The current accumulator method lets you define accumulators using ACCUM?? (where ?? is any number) and you use its value in TOTAL?? words. If you cleverly combine accumulators you can create custom counts, averages, or sums.
The earlier method let you have standard sums, averages, and counts by using predefined words. You said SUM?? (where ?? is an existing column) and that column would have a sum total. AVG and COUNT were used the same way to give averages and counts.
| Desired Total | Current Method | Former Method |
|---|---|---|
| Sum | ACCUM0 [value0] ; TOTAL0 accum0 ; |
SUM0 |
| Count | ACCUM0 1 ; TOTAL0 accum0; |
COUNT0 |
| Average | ACCUM0 [value0] ; ACCUM1 1 ; TOTAL0 accum1 0= if “NA” ; then accum0 accum1 / ; |
AVG0 |
| # non-blank | ACCUM0 null? if 0 ; then 1 ; TOTAL0 accum0 ; |
Can’t be Done |
| “# Rows” | ACCUM0 1 ; TOTAL0 accum0 ” Rows” concat ; |
Can’t be Done |
| # of >1000 | ACCUM0 [value6] 1000> if 1 ; then 0 ; TOTAL0 accum0 ; |
Can’t be Done |
| Sum, red if < 0 | ACCUM0 [value6] ; TOTAL0 accum0 <0 if red then accum0; |
Can’t be Done |
The accumulator method is more flexible but only power users would understand it. Worse, it can’t handle averages the way users expect. Average has two meanings when categories are involved:
- Average is the sum of all the values divided by the count. (as is done currently)
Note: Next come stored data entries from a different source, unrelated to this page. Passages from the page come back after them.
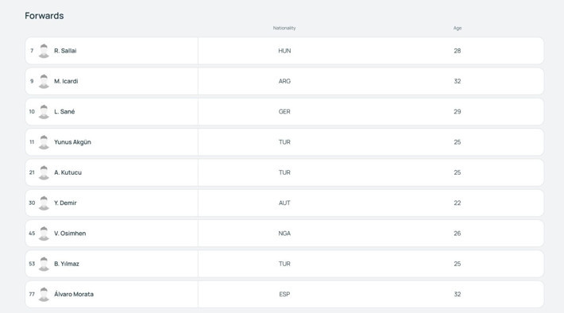Screen dimensions: 564x313
Task: Click B. Yılmaz's player avatar icon
Action: point(44,264)
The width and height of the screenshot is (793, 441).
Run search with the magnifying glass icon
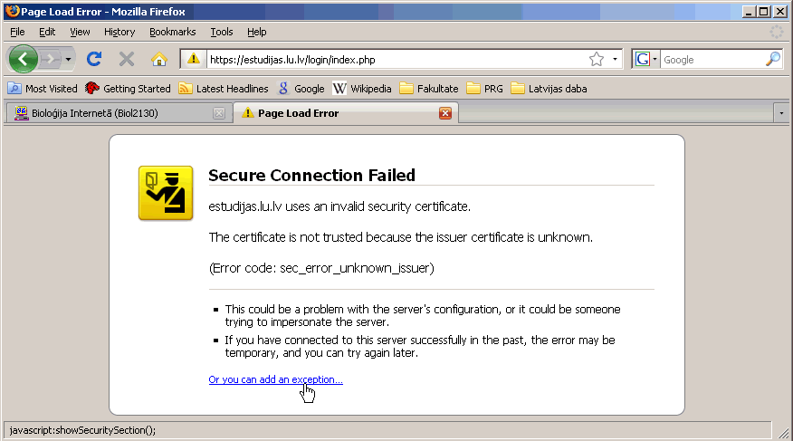click(x=773, y=59)
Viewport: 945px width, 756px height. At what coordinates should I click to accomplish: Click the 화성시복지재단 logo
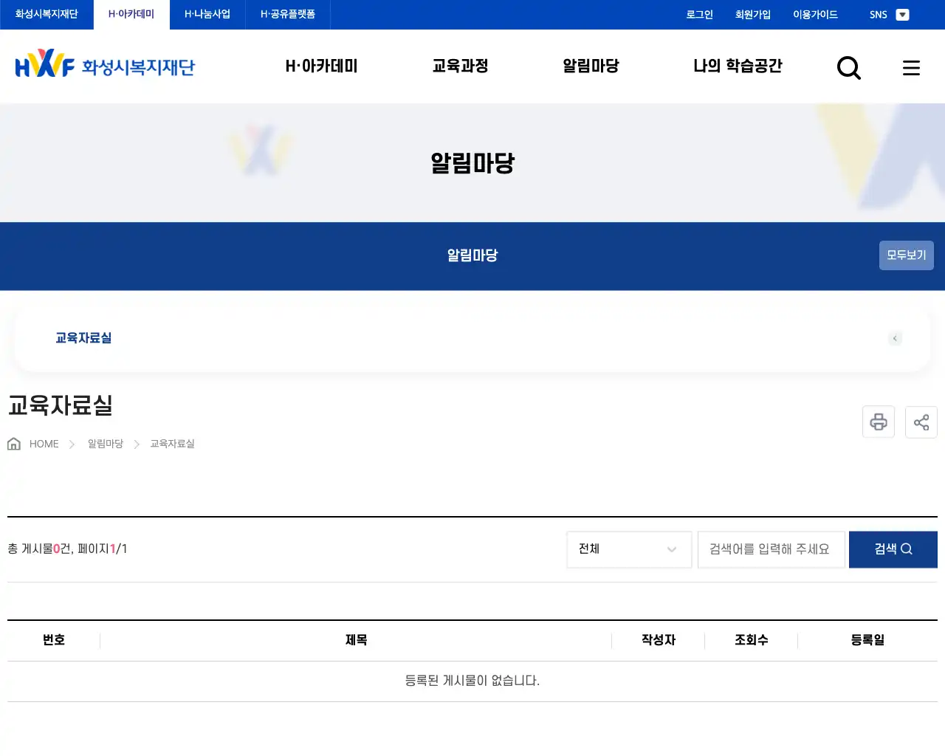click(103, 66)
- Average is the average of the subcategory averages treated with equal weight.
| Category | Value |
|---|---|
| Alpha (Avg 100) | 100 |
| Beta (Avg 0) | 0 |
| 0 | |
| 0 | |
| 0 |
In the table above, the overall average is 20 by the first definition, 50 by the second. Users seem to prefer the second definition of average; which would be very hard to write in terms of accumulators, I don’t think I could do it.
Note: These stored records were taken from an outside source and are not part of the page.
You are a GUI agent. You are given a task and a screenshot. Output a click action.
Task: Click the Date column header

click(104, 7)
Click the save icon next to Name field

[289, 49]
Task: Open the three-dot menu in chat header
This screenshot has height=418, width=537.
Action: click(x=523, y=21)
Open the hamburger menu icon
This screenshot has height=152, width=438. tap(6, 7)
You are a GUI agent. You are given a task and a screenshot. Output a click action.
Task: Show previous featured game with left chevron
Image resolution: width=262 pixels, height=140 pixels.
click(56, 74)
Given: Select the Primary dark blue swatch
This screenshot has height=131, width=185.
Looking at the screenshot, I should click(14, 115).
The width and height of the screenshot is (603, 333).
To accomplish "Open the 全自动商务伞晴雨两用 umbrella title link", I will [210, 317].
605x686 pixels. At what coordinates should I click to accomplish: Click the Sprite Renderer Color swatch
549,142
2 Steps Back, 1 Step Forward
The new system is essentially the first method with some added capabilities; It will support
- SUM
- The summation of all the elements.
- SUMP
- The sum of all positive items.
- AVG
- The second definition of average.
- AVGC
- Synonym for AVG.
- AVGD
- The first definition of AVG.
- COUNT
- The count of all the rows.
- COUNTNB
- The count of all non-blank values in the column.
- COUNTP
- The count of all positive numbers in the column.
When you use one of these words, FormLis will display it for you in that column automatically. So its enough to just write SUM0 to show the sum for column 0. This default behavior will reuse the columns value printing code; so if you color negatives in the column, then the total will share that behavior. You can customize the behavior by writing a TOTAL method for the column, a NOOP (TOTAL0 ; ) will hide it.
More advanced behavior can be built using hidden columns. For example to SUM all values >= 4000, create a hidden column that stores (values – 4000) and take SUMP and COUNTP on that. Then compute the real sum by taking (sum + (count * 4000)):
COLUMN0 "My Values" ; VALUE0 [value0] ; COLUMN1 hidden "calculations" ; VALUE1 [value0] 4000 - ; SUMP1; COUNTP1 ; TOTAL0 sump1 countp1 4000 * + ;
I’ll admit this is longer than accumulator style (ACCUM0 [value0] 4000 > if [value0] ; then 0 ; ). But I suspect most total calculations will be simple and this style makes those really easy.